PROVIDED INFORMATION —
::::::::::
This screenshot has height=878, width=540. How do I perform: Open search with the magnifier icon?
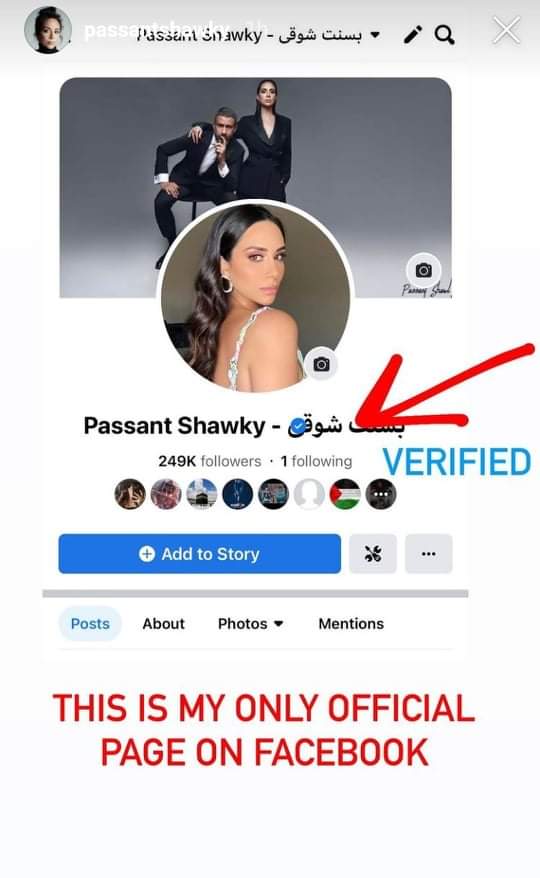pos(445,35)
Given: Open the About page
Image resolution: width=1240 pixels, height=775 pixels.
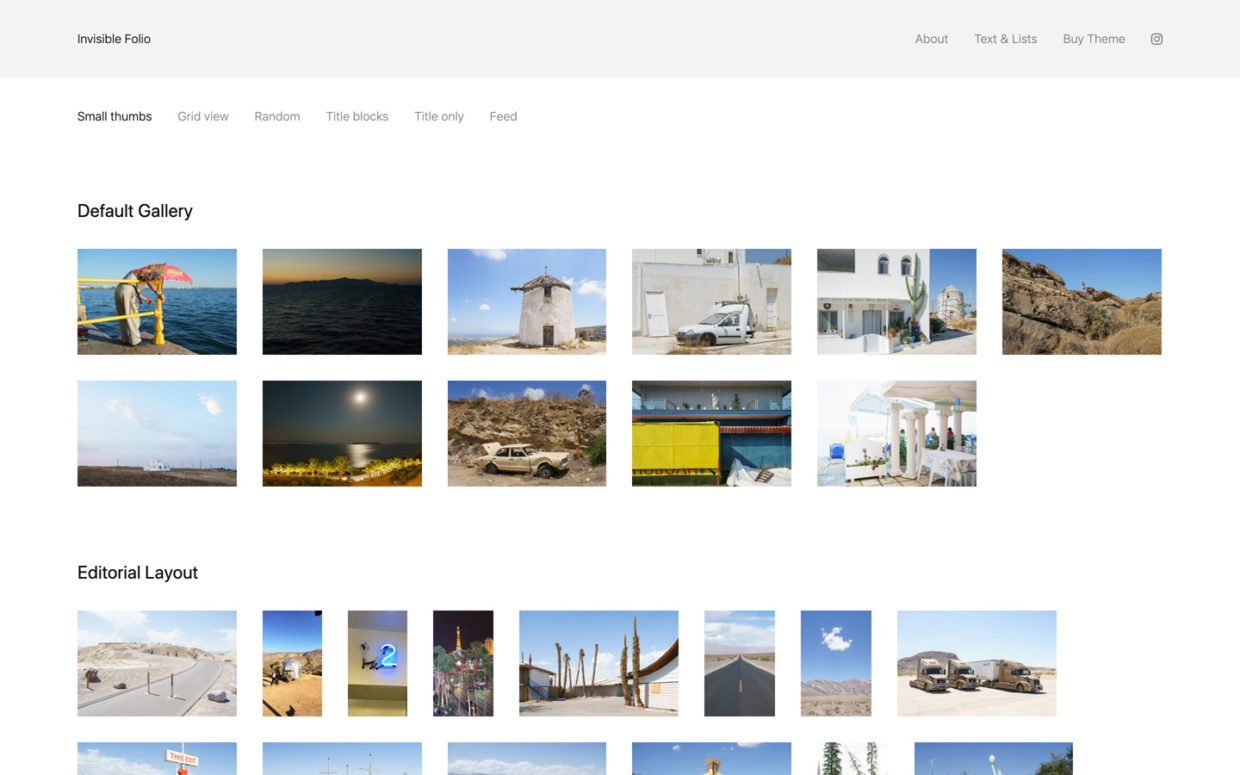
::::::::::
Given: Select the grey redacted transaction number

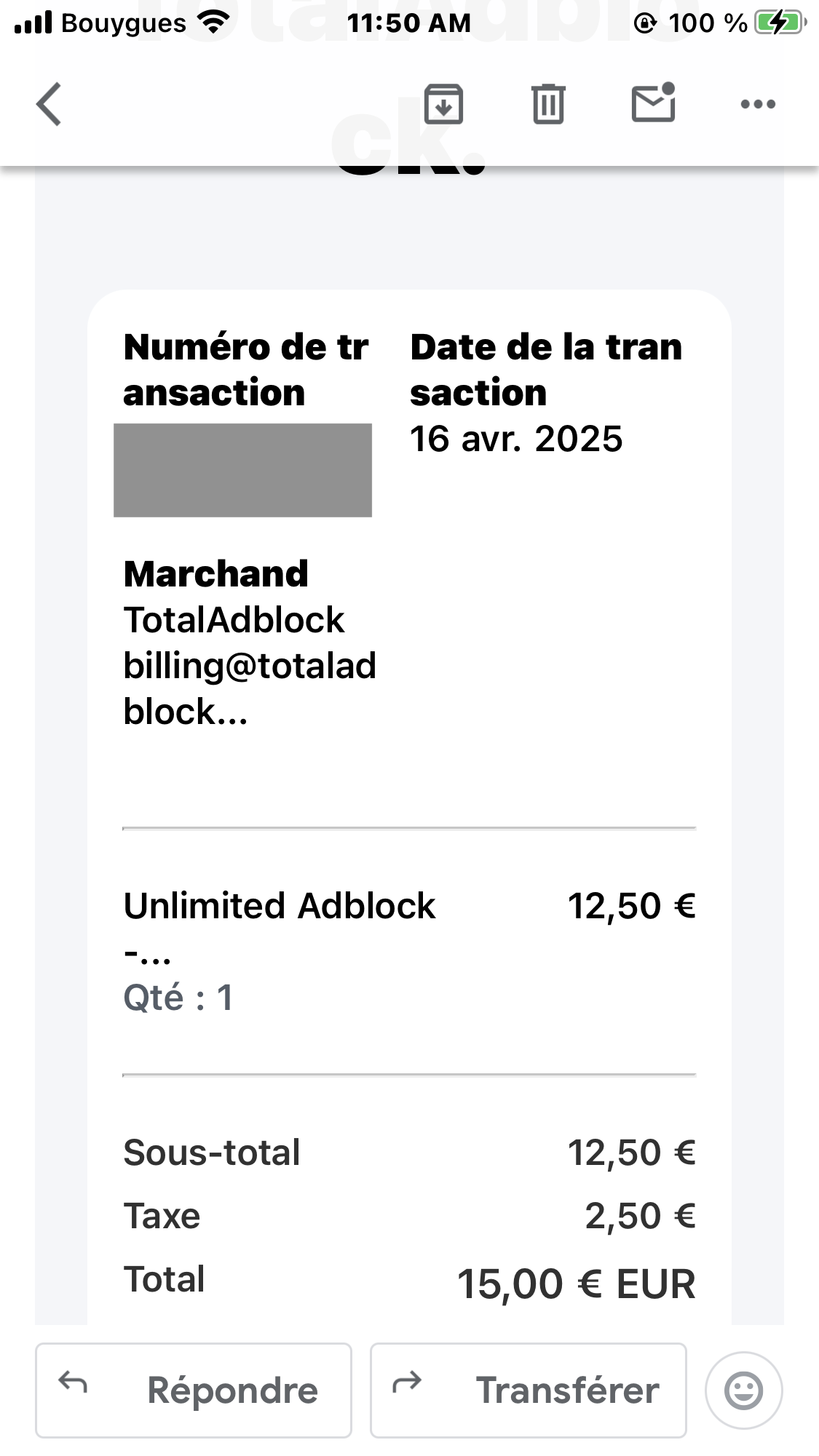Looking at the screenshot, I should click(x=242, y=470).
::::::::::
TASK REQUIREMENTS — Your answer should be the exact lines above from the one containing "This screenshot has" through the one containing "Image resolution: width=1240", with both end lines kept and the pictures removed, please.

SOLVED EXERCISE —
This screenshot has height=878, width=540. How do I perform: Open search with the magnifier icon?
pos(445,35)
Given: Open the About page
Image resolution: width=1240 pixels, height=775 pixels.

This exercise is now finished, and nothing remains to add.